• [Exercise description] Wherever the string "Open" shows up in the data below, copy the whole line.

• [Supplied information]
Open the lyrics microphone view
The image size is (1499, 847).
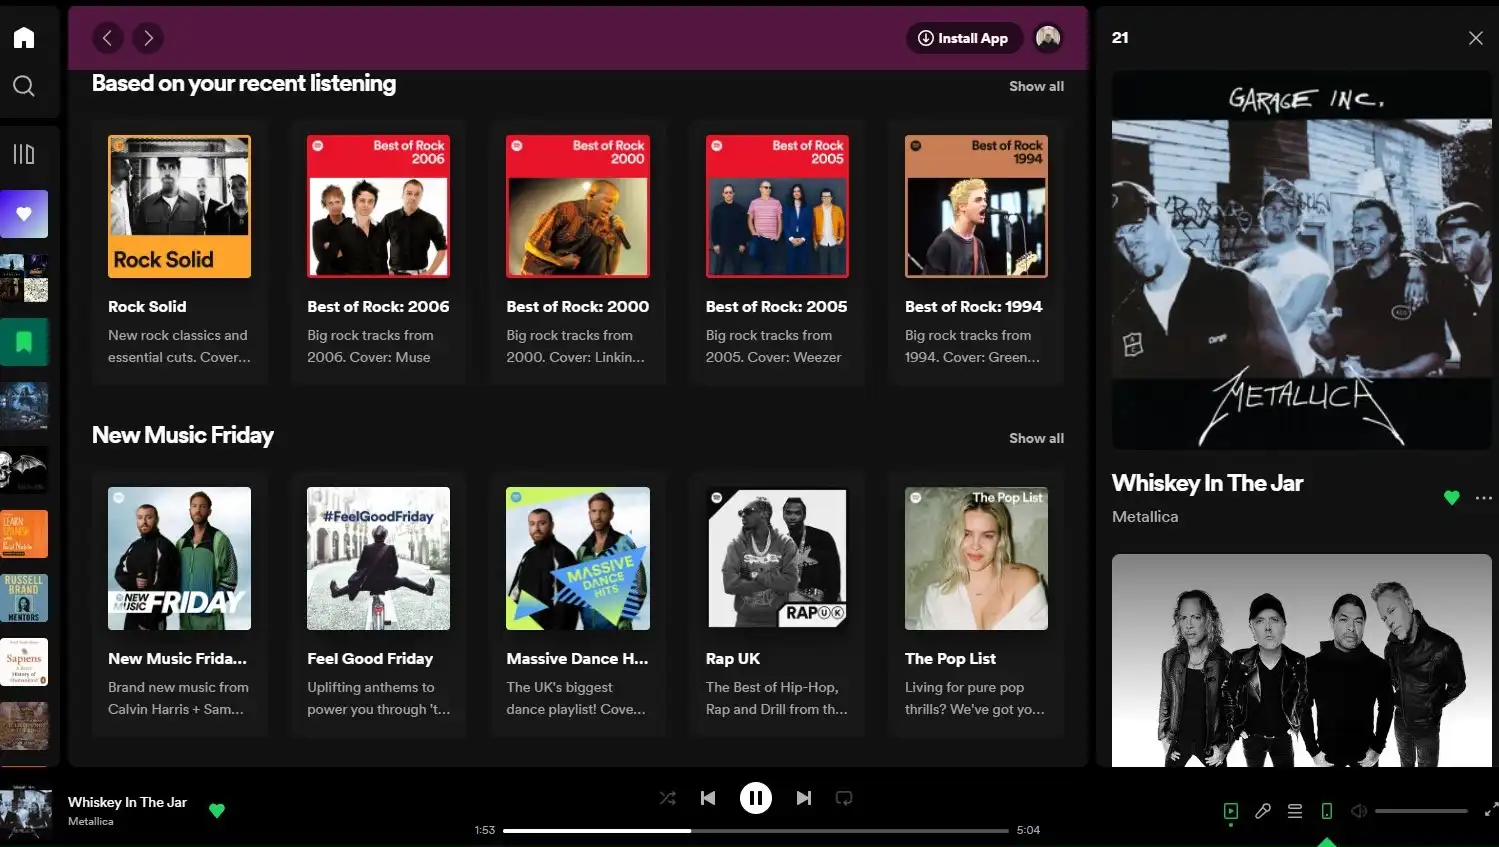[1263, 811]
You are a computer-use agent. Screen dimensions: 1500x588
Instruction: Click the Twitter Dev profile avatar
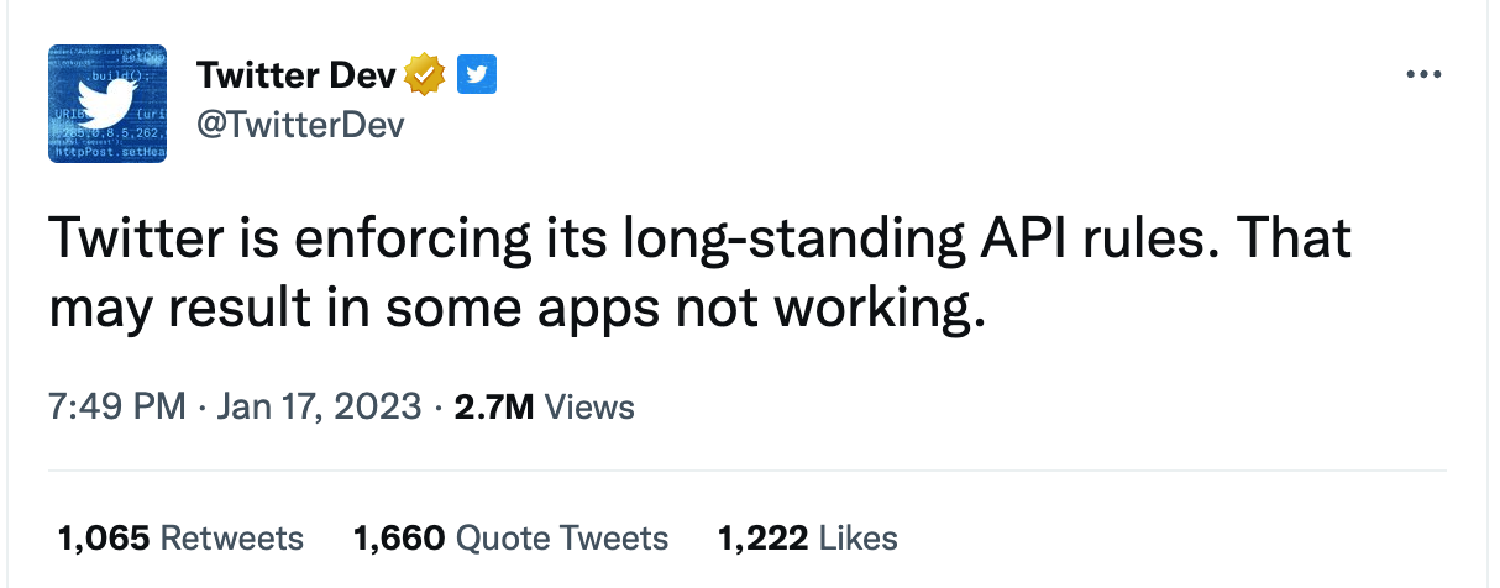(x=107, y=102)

---

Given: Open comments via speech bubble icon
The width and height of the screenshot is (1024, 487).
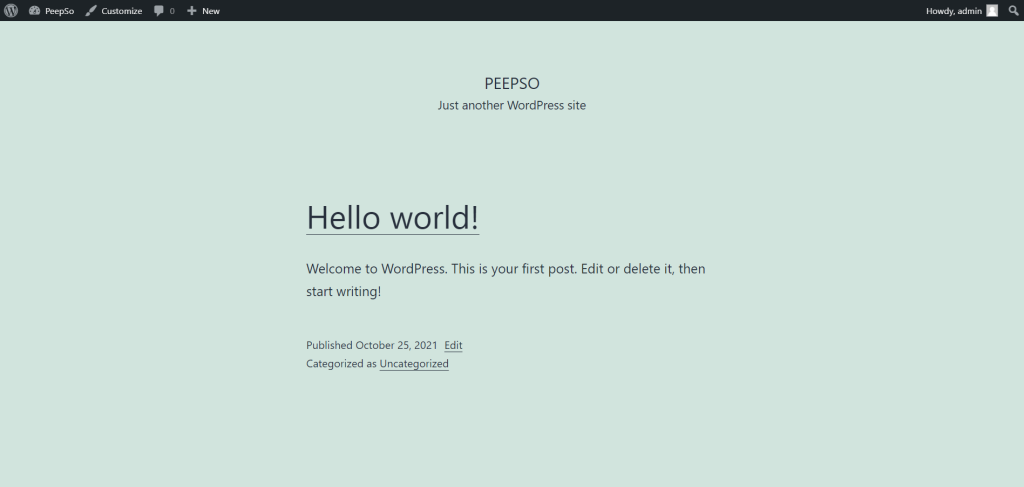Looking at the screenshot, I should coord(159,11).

• [Result below]
Open the lyrics microphone view
Given: Open comments via speech bubble icon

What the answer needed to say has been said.